While a vasectomy is one of the most effective and safest forms of contraception and is intended to be permanent, there will always be situations when fertility is desired after a vasectomy has taken place. The traditional method of producing a pregnancy after a vasectomy has been vasectomy reversal surgery, where the severed ends of the vas are located and put back together under an operating microscope. Unfortunately, it is a much more involved surgery than the original vasectomy.
In addition, while vasectomy reversal success rates can be high when measured in terms of re-obtaining sperm in the ejaculate, those same success rates when measured in terms of actually getting pregnant after vasectomy reversal are much lower. This difference is owing to a number of issues, such as lower overall sperm counts after the vasectomy reversal, as well as the common finding of men making antibodies against their own sperm once the vasectomy has been performed. These antibodies can attach to the sperm and interfere with its motility or with the ability of the sperm to bind to the egg membrane and initiate fertilization. Because of these issues, some studies indicate that only half of the men who show sperm in the ejaculate after vasectomy reversal surgery will father a child without further medical treatment.
As a result, many couples seek vasectomy reversal alternatives, such as the PESA (Percutaneous Epididymal Sperm Aspiration) procedure.
Near the spot where the seminiferous tubules meet up to form the collecting system, there is a structure called the epididymis. The epididymis is a long, tightly coiled tube where sperm is stored and eventually transported to the vas deferens, which in turn, transports it to the outside world. The tightly coiled epididymis occupies much of the back of the testicle and is usually fairly easy to locate. A urologist can take a small needle and (with some anesthesia, of course) place it into the epididymis and aspirate a few droplets of fluid.
Because the blockage produced by the vasectomy takes place beyond the epididymis, sperm is still being produced in the testicle and stored in the epididymis. These few droplets of sperm will generally contain thousands (even millions) of sperm – enough for several in vitro fertilization procedures. The procedure to obtain sperm is called a percutaneous (through the skin) epididymal sperm aspiration, or PESA for short. It generally takes about 20 minutes to perform and the patient will walk quite normally afterward, with minimal recovery required. PESA is the most commonly performed of the vasectomy reversal alternatives. Sperm can also be obtained directly from the testicle in a similar procedure called TESA (Testicular Epididymal Sperm Aspiration), which is more painful and has a longer recovery time.
While the sperm obtained through these techniques functions well for IVF, it generally has little motility and often lacks the ability to fertilize an egg on its own. For this reason, IVF with direct injection of sperm into the eggs is the method of choice for using sperm from PESA. Pregnancy rates with PESA-obtained sperm are not significantly different from those with normally ejaculated sperm.

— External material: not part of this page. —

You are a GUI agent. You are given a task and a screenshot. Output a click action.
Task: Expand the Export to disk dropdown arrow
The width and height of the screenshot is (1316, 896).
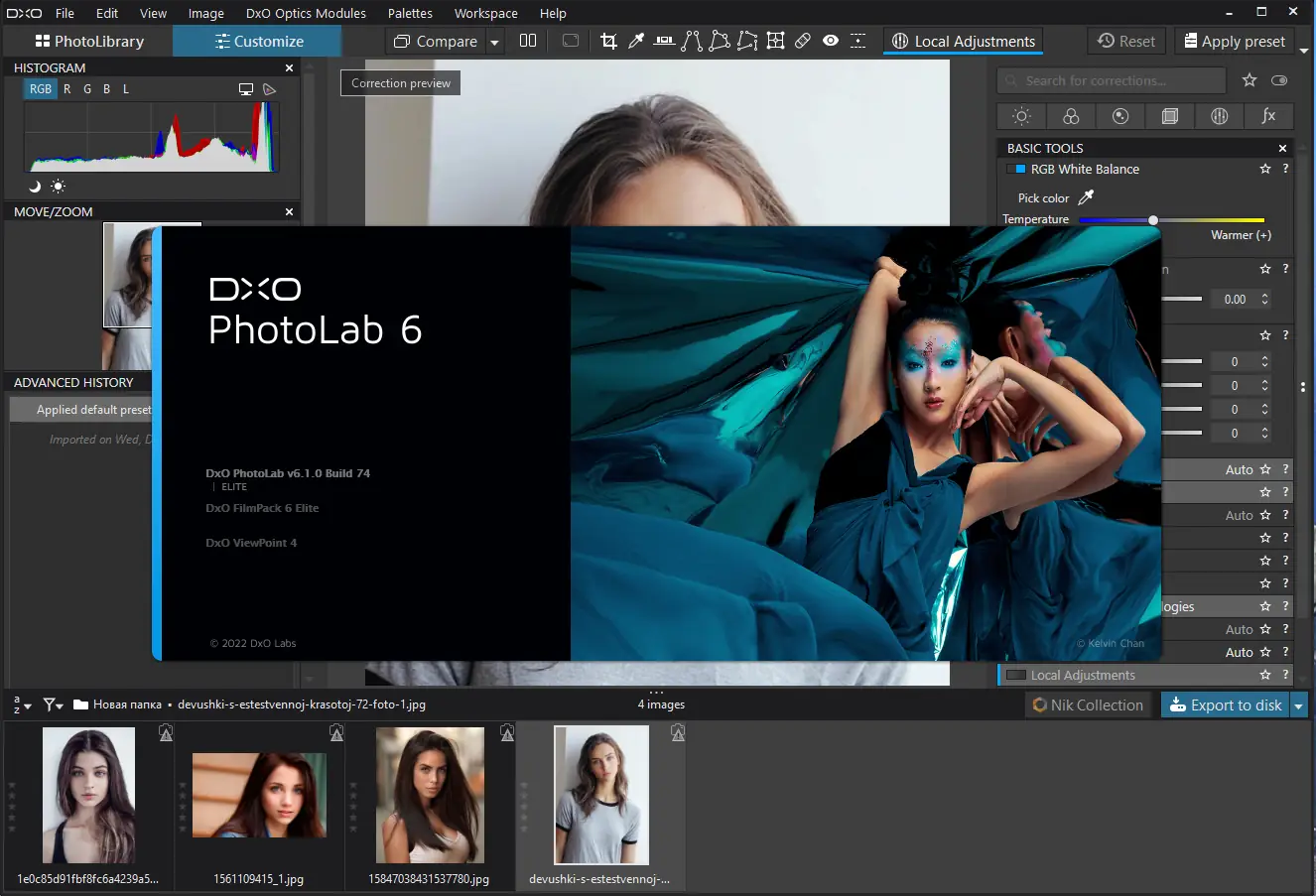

Given the advantages of IVF with PESA over vasectomy reversal surgery (no major surgery, retention of contraceptive effectiveness, high pregnancy rates, less time to pregnancy) it is rapidly becoming the more popular method for couples seeking pregnancy after a vasectomy. If you and your partner are considering pregnancy after a vasectomy, talk to your doctor to determine the best treatment option for you.